Bees are a diverse and fascinating group of insects, with approximately 20,000 species worldwide. The vast majority of these species are wild and relatively understudied in comparison to managed bees like the honey bee. Some wild bee species are documented to be declining in abundance, though the conservation status of most species remains unknown. Bees are arguably the largest and most important group of pollinators, and changes in their populations can affect the reproduction of both wild and crop plants. Our research on wild bees focuses on three broad areas, 1. Enhancing our understanding of wild bee ecology, behavior, and life history, 2. Investigating the effects of disturbances on wild bee communities, and 3. Examining interactions between wild bees and the plants that they pollinate. Below are some of our ongoing research projects.
Flowering plant and bee community assembly
Bees are intimately linked to their food source, flowering plants. We are interested in exploring how floral resource availability measured at different spatial scales, from patches to landscapes, structures bee communities. Our work in this area also includes investigating the best plants for different generalist and specialist bees in rural and urban environments. Our research aims to inform bee conservation efforts including on-farm pollinator plantings, habitat restoration, or pollinator gardens that enhance floral resources for bees.
Effects of disturbance on bee diversity and community composition
Research projects in this field explore pollinator community responses to disturbances including fire, plant invasions, land-use change, and pesticides. We study responses at the behavioral, population, and community level, and investigate how responses vary with pollinator life-history traits, disturbance intensity, or landscape context.

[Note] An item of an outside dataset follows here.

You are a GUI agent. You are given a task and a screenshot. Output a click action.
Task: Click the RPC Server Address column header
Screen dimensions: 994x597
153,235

Bees make foraging decisions that are influenced by their resource requirements and by plant characteristics. Our work in this area focuses on elucidating the floral traits that mediate plant-pollinator interactions including the quantity and quality of floral rewards, and visual and olfactory cues. We are furthermore interested in how variation in floral traits across plant genotypes and environments affects bee behavior. Additional research projects include examining how bee foraging behaviors such as fidelity or nectar robbing can influence their role in plant pollination,
Crop pollination ecology
Native wild bees can be important pollinators of crops such as fruits, vegetables, and nuts. We are interested in quantifying the contributions of native wild bees and identifying effective species. Additionally, we explore the relative effects of wild bee abundance and diversity on pollination rates, and investigate the mechanisms underlying diversity-function relationships. Our work also examines how crop pollination requirements can vary due to both plant genotype and environmental conditions.